WHAT YOU HAVE TO DO →
Which lines of the entries below run from the one holding "You are a GUI" to the one holding "Task: Select the Eraser tool", inclusive? Set down exactly those lines and no others.

GIVEN DATA →

^^^^

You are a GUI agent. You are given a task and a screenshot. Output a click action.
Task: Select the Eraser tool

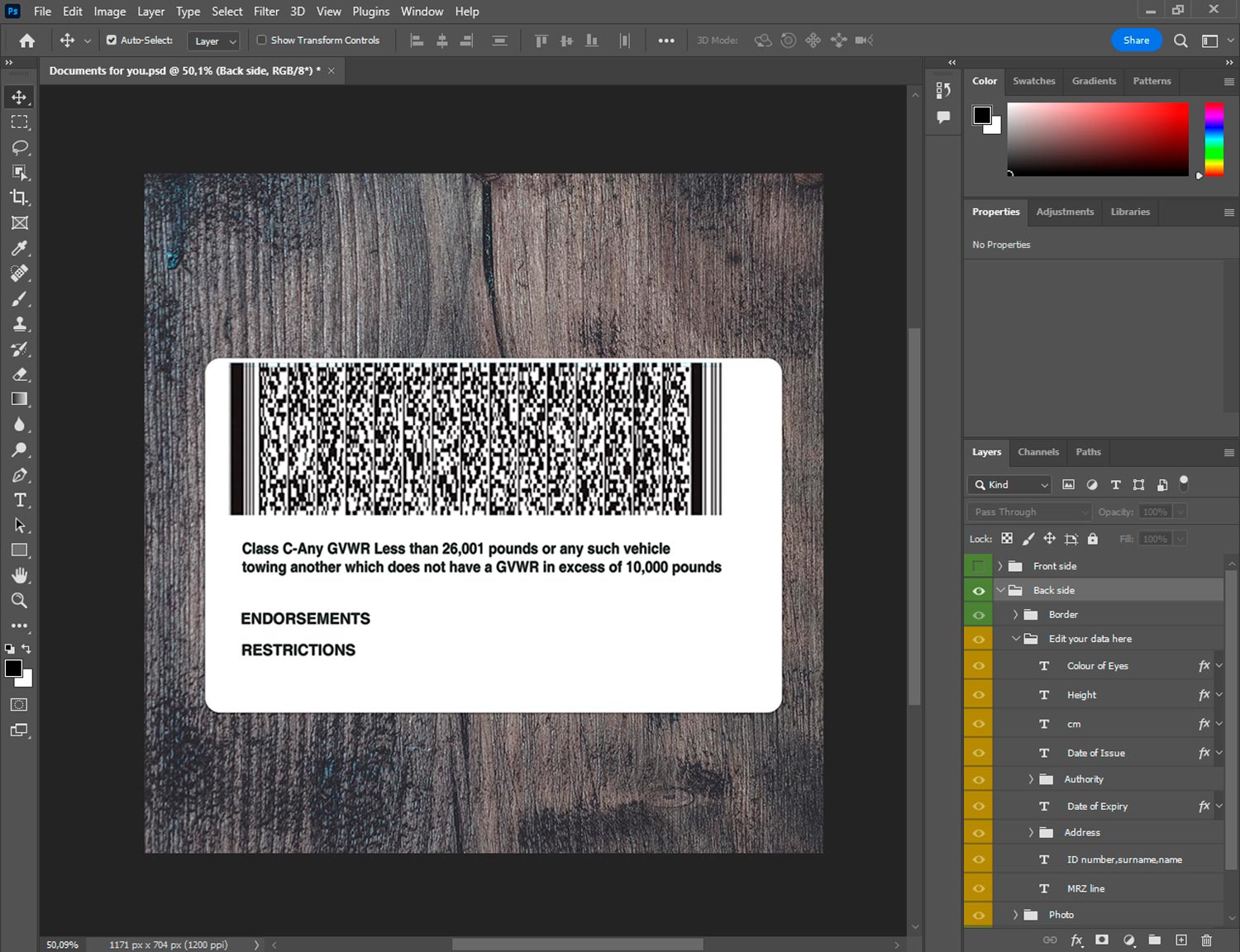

^^^^

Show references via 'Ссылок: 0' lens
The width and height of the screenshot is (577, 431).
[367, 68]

^^^^

YOUR RESPONSE →
You are a GUI agent. You are given a task and a screenshot. Output a click action.
Task: Select the Eraser tool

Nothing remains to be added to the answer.